## ACTIVITY
Below are some records. Set each one down exactly as it reads.

## INFORMATION SUPPLIED
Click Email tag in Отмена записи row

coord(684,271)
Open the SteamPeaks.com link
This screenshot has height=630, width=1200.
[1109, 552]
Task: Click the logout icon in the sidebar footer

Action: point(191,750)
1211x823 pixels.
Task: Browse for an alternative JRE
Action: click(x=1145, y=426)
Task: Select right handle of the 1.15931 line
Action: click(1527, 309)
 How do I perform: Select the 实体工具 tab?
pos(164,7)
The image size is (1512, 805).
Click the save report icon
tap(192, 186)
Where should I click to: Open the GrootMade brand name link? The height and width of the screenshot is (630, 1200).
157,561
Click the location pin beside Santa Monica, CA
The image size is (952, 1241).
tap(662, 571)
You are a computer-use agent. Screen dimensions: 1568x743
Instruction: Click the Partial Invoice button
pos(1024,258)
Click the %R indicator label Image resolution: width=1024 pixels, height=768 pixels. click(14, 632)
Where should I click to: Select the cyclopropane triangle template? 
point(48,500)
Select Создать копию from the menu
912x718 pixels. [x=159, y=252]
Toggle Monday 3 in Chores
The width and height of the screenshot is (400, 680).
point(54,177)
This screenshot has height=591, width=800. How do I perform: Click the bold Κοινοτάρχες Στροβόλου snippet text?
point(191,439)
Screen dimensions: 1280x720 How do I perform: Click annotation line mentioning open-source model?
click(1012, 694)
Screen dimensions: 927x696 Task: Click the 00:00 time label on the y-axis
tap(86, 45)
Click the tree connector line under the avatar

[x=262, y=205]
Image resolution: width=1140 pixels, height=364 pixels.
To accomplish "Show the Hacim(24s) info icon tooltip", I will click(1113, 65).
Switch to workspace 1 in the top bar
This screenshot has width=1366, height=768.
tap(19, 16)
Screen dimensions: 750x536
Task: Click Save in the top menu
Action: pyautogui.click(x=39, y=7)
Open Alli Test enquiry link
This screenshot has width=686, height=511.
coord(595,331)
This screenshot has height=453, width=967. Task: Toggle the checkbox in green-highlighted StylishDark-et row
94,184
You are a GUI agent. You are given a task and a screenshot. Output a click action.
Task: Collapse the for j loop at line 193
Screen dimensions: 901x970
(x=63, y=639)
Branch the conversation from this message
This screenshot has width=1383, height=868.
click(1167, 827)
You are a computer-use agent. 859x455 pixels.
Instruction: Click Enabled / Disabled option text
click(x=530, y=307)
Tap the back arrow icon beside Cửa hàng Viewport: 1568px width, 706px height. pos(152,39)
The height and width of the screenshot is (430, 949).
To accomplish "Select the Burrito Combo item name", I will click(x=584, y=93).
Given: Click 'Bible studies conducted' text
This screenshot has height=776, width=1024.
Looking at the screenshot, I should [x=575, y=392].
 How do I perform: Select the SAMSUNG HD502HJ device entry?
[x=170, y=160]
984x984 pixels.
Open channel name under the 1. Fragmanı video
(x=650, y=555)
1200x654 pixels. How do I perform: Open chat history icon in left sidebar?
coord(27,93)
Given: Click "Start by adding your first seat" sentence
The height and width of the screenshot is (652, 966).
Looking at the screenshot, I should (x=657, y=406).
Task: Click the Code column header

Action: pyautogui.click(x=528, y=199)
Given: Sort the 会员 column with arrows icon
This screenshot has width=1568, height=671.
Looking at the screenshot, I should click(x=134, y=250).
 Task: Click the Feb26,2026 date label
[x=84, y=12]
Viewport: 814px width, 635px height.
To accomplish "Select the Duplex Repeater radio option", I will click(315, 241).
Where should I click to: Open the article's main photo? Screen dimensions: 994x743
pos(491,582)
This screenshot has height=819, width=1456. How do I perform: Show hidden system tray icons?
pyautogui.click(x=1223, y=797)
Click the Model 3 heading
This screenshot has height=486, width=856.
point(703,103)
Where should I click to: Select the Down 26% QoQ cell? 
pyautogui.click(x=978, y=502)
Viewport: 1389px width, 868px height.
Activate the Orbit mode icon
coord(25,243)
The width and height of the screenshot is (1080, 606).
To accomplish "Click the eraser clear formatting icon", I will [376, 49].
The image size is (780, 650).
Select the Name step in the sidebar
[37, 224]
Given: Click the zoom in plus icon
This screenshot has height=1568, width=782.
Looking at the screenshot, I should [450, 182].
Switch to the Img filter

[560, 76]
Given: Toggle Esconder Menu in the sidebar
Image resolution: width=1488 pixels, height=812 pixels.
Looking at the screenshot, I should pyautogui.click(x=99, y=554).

## REPLY TO THE TASK
Click Email tag in Отмена записи row

coord(684,271)
Open the SteamPeaks.com link
This screenshot has height=630, width=1200.
[1109, 552]
Task: Click the logout icon in the sidebar footer

Action: point(191,750)
1211x823 pixels.
Task: Browse for an alternative JRE
Action: click(x=1145, y=426)
Task: Select right handle of the 1.15931 line
Action: click(1527, 309)
 How do I perform: Select the 实体工具 tab?
pos(164,7)
The image size is (1512, 805).
Click the save report icon
tap(192, 186)
Where should I click to: Open the GrootMade brand name link? The height and width of the screenshot is (630, 1200).
157,561
Click the location pin beside Santa Monica, CA
The image size is (952, 1241).
tap(662, 571)
You are a computer-use agent. Screen dimensions: 1568x743
Instruction: Click the Partial Invoice button
pos(1024,258)
Click the %R indicator label Image resolution: width=1024 pixels, height=768 pixels. click(14, 632)
Where should I click to: Select the cyclopropane triangle template? 
point(48,500)
Select Создать копию from the menu
912x718 pixels. [x=159, y=252]
Toggle Monday 3 in Chores
The width and height of the screenshot is (400, 680).
point(54,177)
This screenshot has height=591, width=800. How do I perform: Click the bold Κοινοτάρχες Στροβόλου snippet text?
point(191,439)
Screen dimensions: 1280x720 How do I perform: Click annotation line mentioning open-source model?
click(1012, 694)
Screen dimensions: 927x696 Task: Click the 00:00 time label on the y-axis
tap(86, 45)
Click the tree connector line under the avatar

[x=262, y=205]
Image resolution: width=1140 pixels, height=364 pixels.
To accomplish "Show the Hacim(24s) info icon tooltip", I will click(1113, 65).
Switch to workspace 1 in the top bar
This screenshot has width=1366, height=768.
tap(19, 16)
Screen dimensions: 750x536
Task: Click Save in the top menu
Action: pyautogui.click(x=39, y=7)
Open Alli Test enquiry link
This screenshot has width=686, height=511.
coord(595,331)
This screenshot has height=453, width=967. Task: Toggle the checkbox in green-highlighted StylishDark-et row
94,184
You are a GUI agent. You are given a task and a screenshot. Output a click action.
Task: Collapse the for j loop at line 193
Screen dimensions: 901x970
(x=63, y=639)
Branch the conversation from this message
This screenshot has width=1383, height=868.
click(1167, 827)
You are a computer-use agent. 859x455 pixels.
Instruction: Click Enabled / Disabled option text
click(x=530, y=307)
Tap the back arrow icon beside Cửa hàng Viewport: 1568px width, 706px height. pos(152,39)
The height and width of the screenshot is (430, 949).
To accomplish "Select the Burrito Combo item name", I will click(x=584, y=93).
Given: Click 'Bible studies conducted' text
This screenshot has height=776, width=1024.
Looking at the screenshot, I should [x=575, y=392].
 How do I perform: Select the SAMSUNG HD502HJ device entry?
[x=170, y=160]
984x984 pixels.
Open channel name under the 1. Fragmanı video
(x=650, y=555)
1200x654 pixels. How do I perform: Open chat history icon in left sidebar?
coord(27,93)
Given: Click "Start by adding your first seat" sentence
The height and width of the screenshot is (652, 966).
Looking at the screenshot, I should (x=657, y=406).
Task: Click the Code column header

Action: pyautogui.click(x=528, y=199)
Given: Sort the 会员 column with arrows icon
This screenshot has width=1568, height=671.
Looking at the screenshot, I should click(x=134, y=250).
 Task: Click the Feb26,2026 date label
[x=84, y=12]
Viewport: 814px width, 635px height.
To accomplish "Select the Duplex Repeater radio option", I will click(315, 241).
Where should I click to: Open the article's main photo? Screen dimensions: 994x743
pos(491,582)
This screenshot has height=819, width=1456. How do I perform: Show hidden system tray icons?
pyautogui.click(x=1223, y=797)
Click the Model 3 heading
This screenshot has height=486, width=856.
point(703,103)
Where should I click to: Select the Down 26% QoQ cell? 
pyautogui.click(x=978, y=502)
Viewport: 1389px width, 868px height.
Activate the Orbit mode icon
coord(25,243)
The width and height of the screenshot is (1080, 606).
To accomplish "Click the eraser clear formatting icon", I will [376, 49].
The image size is (780, 650).
Select the Name step in the sidebar
[37, 224]
Given: Click the zoom in plus icon
This screenshot has height=1568, width=782.
Looking at the screenshot, I should [450, 182].
Switch to the Img filter

[560, 76]
Given: Toggle Esconder Menu in the sidebar
Image resolution: width=1488 pixels, height=812 pixels.
Looking at the screenshot, I should pyautogui.click(x=99, y=554).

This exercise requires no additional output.